𝕊𝕡𝕠𝕚𝕝𝕖𝕣𝕗𝕣𝕖𝕚𝕖 ℝ𝕖𝕫𝕖𝕟𝕤𝕚𝕠𝕟
Das Buch fühlt sich an wie ein kluger Spaziergang durch das Herzstück unserer Kulturgeschichte – leichtfüßig, aber nie oberflächlich. In gerade mal hundert Seiten schafft es Haberer, nicht nur die Entstehungsgeschichte der Bibel verständlich darzustellen, sondern auch die großen Fragen, die sich daraus ergeben, mit einer beeindruckenden Klarheit zu beleuchten: Wer ist dieser Jesus eigentlich? Was ist Liebe im biblischen Sinne? Und warum geht uns das alles heute noch etwas an?

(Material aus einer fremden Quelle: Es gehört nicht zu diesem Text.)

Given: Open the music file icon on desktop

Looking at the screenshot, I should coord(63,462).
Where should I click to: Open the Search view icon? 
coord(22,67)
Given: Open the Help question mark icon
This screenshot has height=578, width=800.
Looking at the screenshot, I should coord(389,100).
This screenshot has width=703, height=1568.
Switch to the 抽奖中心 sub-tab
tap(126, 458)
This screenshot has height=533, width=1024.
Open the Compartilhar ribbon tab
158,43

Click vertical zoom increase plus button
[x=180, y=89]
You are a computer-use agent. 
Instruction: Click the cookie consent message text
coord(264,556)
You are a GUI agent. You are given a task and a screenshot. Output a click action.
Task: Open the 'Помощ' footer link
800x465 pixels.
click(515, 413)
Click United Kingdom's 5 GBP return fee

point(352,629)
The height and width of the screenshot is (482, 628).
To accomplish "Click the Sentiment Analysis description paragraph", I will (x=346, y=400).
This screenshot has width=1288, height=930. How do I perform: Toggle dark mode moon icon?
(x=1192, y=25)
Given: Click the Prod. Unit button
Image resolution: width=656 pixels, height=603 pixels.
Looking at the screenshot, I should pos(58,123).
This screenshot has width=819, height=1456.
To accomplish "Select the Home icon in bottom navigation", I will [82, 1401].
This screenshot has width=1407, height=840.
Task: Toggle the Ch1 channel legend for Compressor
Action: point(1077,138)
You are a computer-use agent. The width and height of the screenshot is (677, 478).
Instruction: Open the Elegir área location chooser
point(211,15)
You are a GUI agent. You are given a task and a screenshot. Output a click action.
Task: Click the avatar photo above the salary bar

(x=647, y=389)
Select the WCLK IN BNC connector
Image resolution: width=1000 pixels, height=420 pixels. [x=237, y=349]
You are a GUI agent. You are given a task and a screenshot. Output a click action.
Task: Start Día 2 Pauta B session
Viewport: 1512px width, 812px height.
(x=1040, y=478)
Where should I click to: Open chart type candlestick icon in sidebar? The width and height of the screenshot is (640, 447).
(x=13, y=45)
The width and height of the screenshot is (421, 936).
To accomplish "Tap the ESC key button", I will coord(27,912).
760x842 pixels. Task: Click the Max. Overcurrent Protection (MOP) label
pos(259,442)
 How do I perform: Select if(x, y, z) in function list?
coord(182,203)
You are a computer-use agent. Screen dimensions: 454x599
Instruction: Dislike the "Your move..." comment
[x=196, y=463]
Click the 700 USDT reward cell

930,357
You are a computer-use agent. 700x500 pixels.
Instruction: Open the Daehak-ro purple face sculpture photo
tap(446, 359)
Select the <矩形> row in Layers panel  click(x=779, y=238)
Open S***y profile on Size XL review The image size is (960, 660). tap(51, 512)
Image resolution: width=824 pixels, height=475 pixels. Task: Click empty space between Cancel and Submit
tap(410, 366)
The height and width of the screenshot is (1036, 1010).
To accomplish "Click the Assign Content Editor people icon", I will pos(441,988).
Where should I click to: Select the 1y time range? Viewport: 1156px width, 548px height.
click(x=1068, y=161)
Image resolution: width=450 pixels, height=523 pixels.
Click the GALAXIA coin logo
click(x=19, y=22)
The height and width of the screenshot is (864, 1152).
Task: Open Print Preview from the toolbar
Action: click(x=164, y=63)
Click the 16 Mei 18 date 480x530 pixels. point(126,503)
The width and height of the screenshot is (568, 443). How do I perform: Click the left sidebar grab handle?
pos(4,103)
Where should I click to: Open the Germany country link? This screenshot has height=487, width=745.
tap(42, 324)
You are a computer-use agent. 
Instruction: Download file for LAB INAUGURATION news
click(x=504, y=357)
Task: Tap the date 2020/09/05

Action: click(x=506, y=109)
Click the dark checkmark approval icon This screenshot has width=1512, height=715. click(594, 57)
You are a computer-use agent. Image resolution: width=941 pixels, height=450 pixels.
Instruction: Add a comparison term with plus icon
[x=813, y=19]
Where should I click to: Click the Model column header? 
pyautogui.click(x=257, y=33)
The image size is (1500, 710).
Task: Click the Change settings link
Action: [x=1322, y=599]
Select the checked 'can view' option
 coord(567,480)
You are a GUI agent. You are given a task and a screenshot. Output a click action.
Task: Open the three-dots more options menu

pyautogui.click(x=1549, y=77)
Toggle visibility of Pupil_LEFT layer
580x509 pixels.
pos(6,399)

Besonders gefallen hat mir, dass das Buch nicht belehrend oder “kirchlich” daherkommt, sondern offen, neugierig und angenehm menschlich. Es wirkt fast wie ein persönliches Gespräch – was vielleicht auch kein Zufall ist, denn wer Johanna Haberer aus dem Podcast “Die Pfarrerstöchtern” kennt, weiß: Sie hat diese Gabe, theologische Tiefe mit alltagsnaher Sprache zu verbinden.
Das Buch ist perfekt für alle, die sich einen ersten Zugang zur Bibel wünschen, ohne gleich in 1.000 Seiten hebräischer Genealogien zu versinken. Es ist eine Einladung zum Nachdenken – nicht nur für Christen, sondern für alle, die verstehen wollen, wie stark unsere westliche Kultur vom biblischen Denken geprägt ist.
Kurzum: Ein inspirierendes, kluges und überraschend kurzweiliges Buch. Ich habe es in einem Rutsch durchgelesen – und direkt danach noch einmal aufgeschlagen.